═════ Input

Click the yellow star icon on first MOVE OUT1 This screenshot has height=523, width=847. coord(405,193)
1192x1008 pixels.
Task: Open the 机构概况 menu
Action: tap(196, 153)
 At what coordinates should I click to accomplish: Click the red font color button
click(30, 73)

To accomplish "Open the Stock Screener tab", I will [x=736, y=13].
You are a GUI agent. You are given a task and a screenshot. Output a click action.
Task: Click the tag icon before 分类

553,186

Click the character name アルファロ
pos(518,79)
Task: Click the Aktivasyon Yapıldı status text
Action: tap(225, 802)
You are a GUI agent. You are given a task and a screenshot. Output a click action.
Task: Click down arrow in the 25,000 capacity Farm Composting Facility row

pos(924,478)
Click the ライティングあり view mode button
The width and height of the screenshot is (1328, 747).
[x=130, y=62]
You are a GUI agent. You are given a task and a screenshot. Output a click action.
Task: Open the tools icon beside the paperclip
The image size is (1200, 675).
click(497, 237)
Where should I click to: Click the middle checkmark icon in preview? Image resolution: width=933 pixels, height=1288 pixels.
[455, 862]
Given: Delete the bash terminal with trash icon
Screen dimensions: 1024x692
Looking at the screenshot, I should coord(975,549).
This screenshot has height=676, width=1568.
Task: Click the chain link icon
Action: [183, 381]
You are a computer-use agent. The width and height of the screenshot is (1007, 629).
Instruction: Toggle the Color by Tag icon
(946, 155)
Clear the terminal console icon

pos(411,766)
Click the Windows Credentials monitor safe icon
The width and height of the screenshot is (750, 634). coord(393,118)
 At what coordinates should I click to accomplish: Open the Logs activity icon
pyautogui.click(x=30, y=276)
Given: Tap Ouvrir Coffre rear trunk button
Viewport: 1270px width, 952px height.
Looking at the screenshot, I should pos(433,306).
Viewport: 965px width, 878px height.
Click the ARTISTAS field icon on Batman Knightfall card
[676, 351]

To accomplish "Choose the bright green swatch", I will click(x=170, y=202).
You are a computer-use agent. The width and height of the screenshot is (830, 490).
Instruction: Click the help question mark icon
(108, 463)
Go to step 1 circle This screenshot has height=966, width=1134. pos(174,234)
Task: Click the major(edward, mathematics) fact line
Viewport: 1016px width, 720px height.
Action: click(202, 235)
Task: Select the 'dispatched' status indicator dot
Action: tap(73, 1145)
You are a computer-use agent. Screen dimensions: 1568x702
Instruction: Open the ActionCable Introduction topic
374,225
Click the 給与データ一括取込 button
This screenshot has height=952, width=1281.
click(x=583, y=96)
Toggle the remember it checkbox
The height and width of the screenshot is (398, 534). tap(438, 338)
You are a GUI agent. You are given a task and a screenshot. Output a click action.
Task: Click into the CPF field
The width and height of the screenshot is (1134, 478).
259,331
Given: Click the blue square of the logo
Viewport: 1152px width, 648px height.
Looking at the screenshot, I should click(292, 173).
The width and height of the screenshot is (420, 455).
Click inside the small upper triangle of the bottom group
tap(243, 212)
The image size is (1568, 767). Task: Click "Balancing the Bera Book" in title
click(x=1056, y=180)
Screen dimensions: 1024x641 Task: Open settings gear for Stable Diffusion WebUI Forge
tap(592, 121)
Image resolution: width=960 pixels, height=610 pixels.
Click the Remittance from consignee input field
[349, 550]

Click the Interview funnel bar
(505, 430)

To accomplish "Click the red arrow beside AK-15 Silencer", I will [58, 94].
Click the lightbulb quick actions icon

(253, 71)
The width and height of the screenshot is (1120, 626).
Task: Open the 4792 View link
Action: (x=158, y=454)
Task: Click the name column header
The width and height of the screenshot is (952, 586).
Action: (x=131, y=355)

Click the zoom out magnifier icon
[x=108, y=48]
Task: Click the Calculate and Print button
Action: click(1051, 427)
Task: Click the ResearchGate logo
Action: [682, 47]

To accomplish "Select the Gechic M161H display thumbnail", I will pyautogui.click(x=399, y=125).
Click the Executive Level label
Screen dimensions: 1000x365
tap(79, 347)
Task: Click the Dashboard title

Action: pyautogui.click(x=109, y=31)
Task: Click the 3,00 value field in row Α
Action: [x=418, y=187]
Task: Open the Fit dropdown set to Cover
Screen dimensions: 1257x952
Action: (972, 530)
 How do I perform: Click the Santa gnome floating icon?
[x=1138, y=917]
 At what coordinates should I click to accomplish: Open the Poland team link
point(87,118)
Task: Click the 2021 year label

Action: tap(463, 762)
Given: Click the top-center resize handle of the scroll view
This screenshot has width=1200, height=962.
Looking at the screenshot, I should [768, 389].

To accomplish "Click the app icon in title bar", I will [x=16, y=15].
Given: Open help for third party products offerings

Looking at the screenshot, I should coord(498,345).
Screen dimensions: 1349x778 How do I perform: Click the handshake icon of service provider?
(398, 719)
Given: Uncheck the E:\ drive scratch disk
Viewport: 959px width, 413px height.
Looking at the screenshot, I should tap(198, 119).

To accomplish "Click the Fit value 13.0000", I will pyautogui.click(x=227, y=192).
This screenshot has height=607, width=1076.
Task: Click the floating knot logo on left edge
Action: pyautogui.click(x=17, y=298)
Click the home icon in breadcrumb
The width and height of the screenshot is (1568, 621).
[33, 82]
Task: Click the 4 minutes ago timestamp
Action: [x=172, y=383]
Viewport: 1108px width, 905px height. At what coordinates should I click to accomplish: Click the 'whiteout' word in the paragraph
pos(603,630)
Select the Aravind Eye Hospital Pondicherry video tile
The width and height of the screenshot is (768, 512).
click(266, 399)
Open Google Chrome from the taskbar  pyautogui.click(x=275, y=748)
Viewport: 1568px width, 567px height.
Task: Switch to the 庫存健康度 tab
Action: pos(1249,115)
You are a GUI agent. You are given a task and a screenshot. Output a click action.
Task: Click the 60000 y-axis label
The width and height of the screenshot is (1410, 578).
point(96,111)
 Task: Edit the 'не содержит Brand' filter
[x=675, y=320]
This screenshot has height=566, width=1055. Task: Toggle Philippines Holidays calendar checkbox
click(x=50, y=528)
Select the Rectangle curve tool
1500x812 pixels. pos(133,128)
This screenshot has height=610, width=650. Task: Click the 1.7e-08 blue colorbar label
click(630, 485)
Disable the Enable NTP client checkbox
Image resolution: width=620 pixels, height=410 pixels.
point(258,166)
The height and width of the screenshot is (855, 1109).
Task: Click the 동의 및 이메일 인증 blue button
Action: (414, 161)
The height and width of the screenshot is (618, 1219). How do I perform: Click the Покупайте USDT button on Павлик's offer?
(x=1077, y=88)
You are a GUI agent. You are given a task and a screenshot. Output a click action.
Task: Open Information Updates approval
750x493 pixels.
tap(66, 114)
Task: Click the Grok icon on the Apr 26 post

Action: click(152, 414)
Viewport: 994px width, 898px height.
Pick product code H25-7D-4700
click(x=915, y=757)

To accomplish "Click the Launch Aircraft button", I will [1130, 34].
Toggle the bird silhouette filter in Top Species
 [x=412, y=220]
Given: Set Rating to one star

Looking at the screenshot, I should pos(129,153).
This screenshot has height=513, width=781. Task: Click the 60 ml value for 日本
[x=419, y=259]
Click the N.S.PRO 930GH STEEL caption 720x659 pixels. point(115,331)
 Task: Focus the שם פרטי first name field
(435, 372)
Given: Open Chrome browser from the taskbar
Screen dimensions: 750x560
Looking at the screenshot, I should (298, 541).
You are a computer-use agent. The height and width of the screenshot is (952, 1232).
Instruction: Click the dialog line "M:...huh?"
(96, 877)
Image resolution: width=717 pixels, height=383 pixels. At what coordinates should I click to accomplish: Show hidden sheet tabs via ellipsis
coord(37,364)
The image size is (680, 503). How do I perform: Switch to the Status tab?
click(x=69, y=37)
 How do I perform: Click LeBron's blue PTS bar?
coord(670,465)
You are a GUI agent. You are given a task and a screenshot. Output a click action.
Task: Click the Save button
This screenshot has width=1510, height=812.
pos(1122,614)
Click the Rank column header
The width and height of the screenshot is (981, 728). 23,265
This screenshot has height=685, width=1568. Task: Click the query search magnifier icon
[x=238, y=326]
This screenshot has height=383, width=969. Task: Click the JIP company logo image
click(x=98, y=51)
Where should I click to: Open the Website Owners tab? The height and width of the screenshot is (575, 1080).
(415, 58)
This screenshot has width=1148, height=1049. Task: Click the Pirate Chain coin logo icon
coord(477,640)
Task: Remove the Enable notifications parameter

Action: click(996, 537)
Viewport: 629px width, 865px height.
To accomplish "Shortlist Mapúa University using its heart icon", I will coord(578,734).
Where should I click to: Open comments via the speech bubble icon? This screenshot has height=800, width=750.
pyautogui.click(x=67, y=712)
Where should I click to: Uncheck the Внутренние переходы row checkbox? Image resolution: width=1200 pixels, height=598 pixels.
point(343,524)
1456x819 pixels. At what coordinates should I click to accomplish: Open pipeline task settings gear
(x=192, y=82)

══════════

# Your instructions
Show every line of the data in which the word "beside" appears.

# Result of the task
Task: Open the tools icon beside the paperclip
To accomplish "Click the red arrow beside AK-15 Silencer", I will [58, 94].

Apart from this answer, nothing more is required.